__ASSIGNMENT__
Reproduce the passage on Replacement theology and Romans 11 word for word, from start to finish.

__TEXT__
++++++
Therefore, to believe in divine election, divine sovereignty and divine choice and come up with Replacement theology is a bizarre twist. God did not choose the generation of Jews living at the time of Jesus. They did not believe, He did not show them mercy. Therefore, their unbelief could not have the power to thwart His plan to cancel His promises.

That leads us in to chapter 11 verse 1. Has God rejected His people? No. Chapter 10 ends with the fact that they are a disobedient and obstinate people. This is a perfect place to inject Replacement Theology, right here. BUT … down to verse 8. “God gave them a spirit of stupor, eyes to see not, ears to hear not, down to this very day.” This is sovereign. God has done this.

And then in verse 11, “I say then, they didn’t stumble so as to fall, did they?” Did they stumble for the moment so as to finally and permanently fall? No!

Verse 11 tells you, “By their transgression, salvation has come to the Gentiles.” In God’s purpose, God gave them a spirit of stupor so they would not believe in order to turn to the Gentiles to gather His church. But that’s not the end. End of verse 11, “To make them jealous.” Jealous of what the Gentiles, as true believers have. Some day that will happen. In verse 12, Paul says, “If their transgression be riches for the world …, how much more will their fulfillment be?” What does that word “fulfillment” tell you? That God is not finished with them at all. If so much good can come out of their unbelief, what is going to come out of their belief? Verse 17 and 18, “Branches were broken off and you, the church, the Gentiles, like a wild olive branch were grafted in to the stock of blessing … But don’t be arrogant.” Verse 19, “You will say then, branches were broken off so that I might be grafted in.” They were broken off for their unbelief and you stand by your faith. “But don’t be conceited but fear, for if God did not spare the natural branches, neither will He spare you.”
++++++
__SUPPLIED MATERIAL__
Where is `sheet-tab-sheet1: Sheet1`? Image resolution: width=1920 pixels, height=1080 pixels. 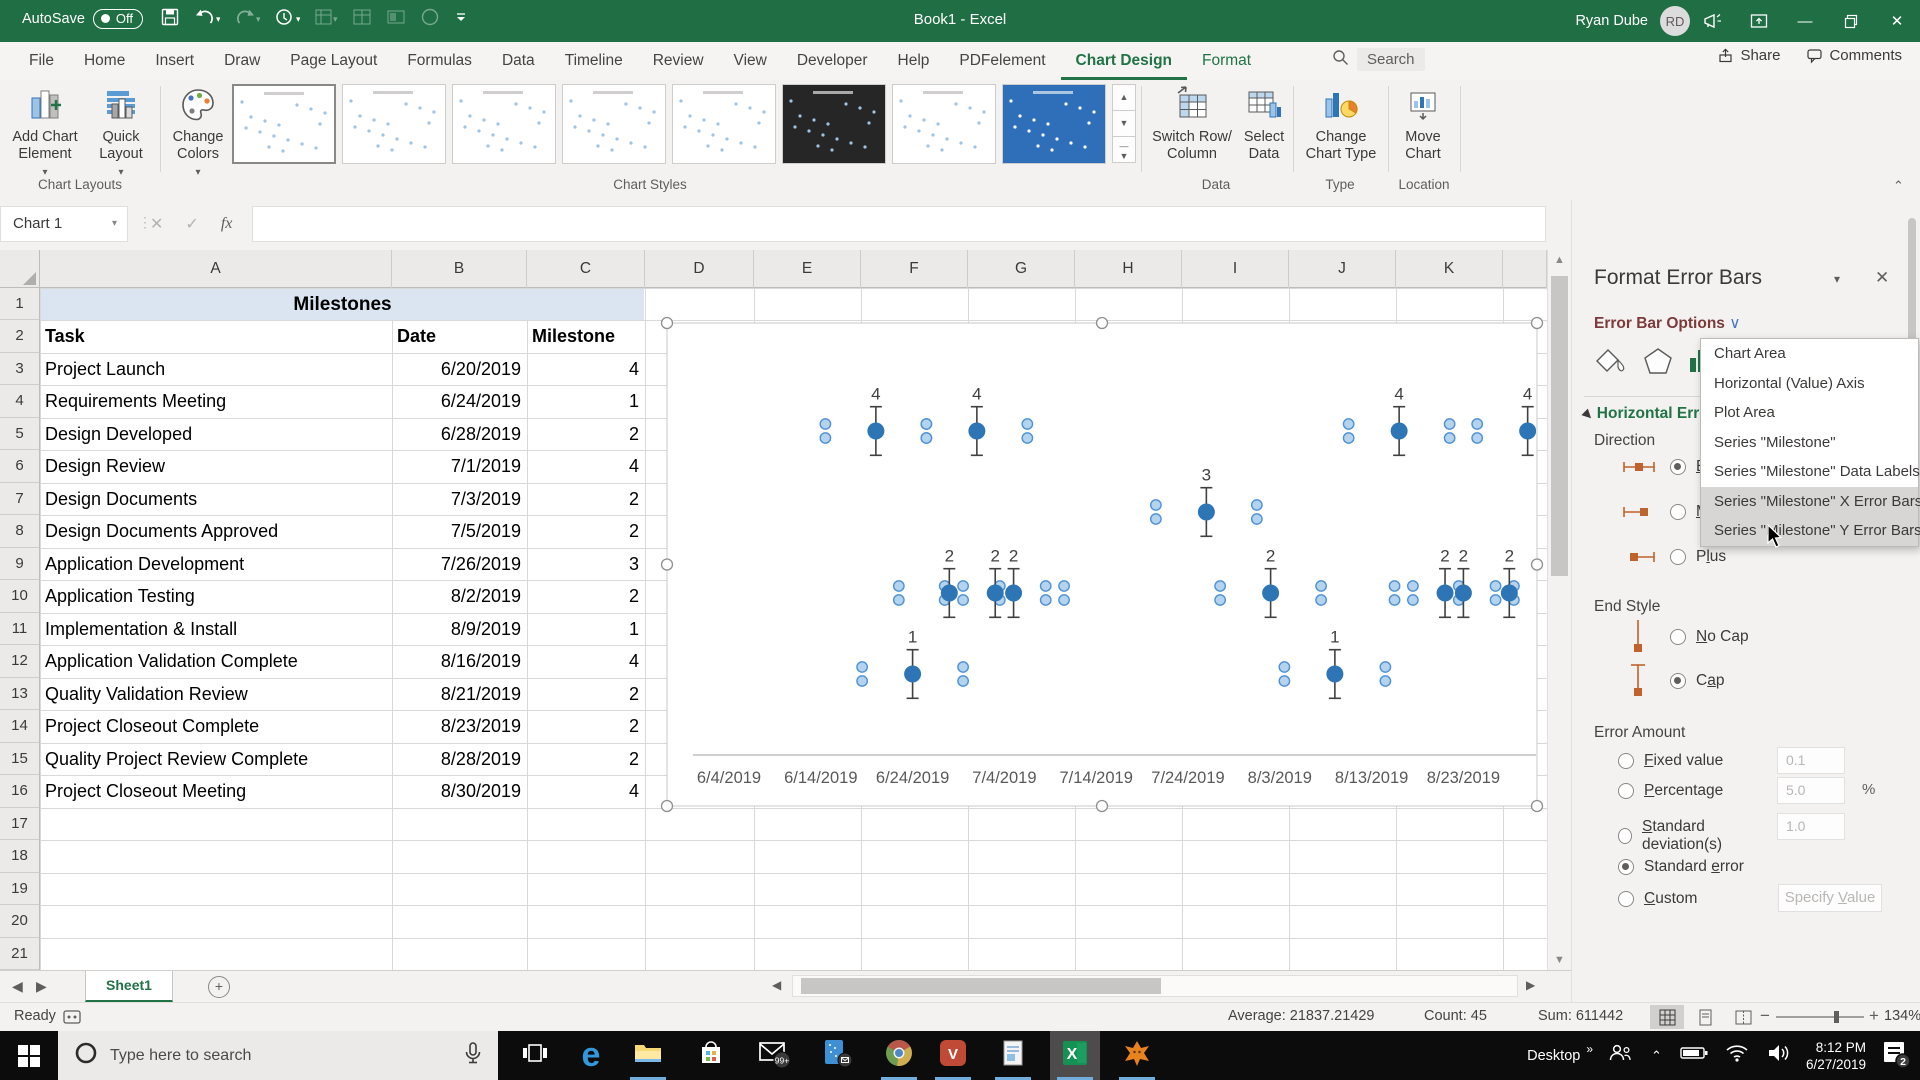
++++++
__EXERCISE RESULT__
Therefore, to believe in divine election, divine sovereignty and divine choice and come up with Replacement theology is a bizarre twist. God did not choose the generation of Jews living at the time of Jesus. They did not believe, He did not show them mercy. Therefore, their unbelief could not have the power to thwart His plan to cancel His promises.

That leads us in to chapter 11 verse 1. Has God rejected His people? No. Chapter 10 ends with the fact that they are a disobedient and obstinate people. This is a perfect place to inject Replacement Theology, right here. BUT … down to verse 8. “God gave them a spirit of stupor, eyes to see not, ears to hear not, down to this very day.” This is sovereign. God has done this.

And then in verse 11, “I say then, they didn’t stumble so as to fall, did they?” Did they stumble for the moment so as to finally and permanently fall? No!

Verse 11 tells you, “By their transgression, salvation has come to the Gentiles.” In God’s purpose, God gave them a spirit of stupor so they would not believe in order to turn to the Gentiles to gather His church. But that’s not the end. End of verse 11, “To make them jealous.” Jealous of what the Gentiles, as true believers have. Some day that will happen. In verse 12, Paul says, “If their transgression be riches for the world …, how much more will their fulfillment be?” What does that word “fulfillment” tell you? That God is not finished with them at all. If so much good can come out of their unbelief, what is going to come out of their belief? Verse 17 and 18, “Branches were broken off and you, the church, the Gentiles, like a wild olive branch were grafted in to the stock of blessing … But don’t be arrogant.” Verse 19, “You will say then, branches were broken off so that I might be grafted in.” They were broken off for their unbelief and you stand by your faith. “But don’t be conceited but fear, for if God did not spare the natural branches, neither will He spare you.”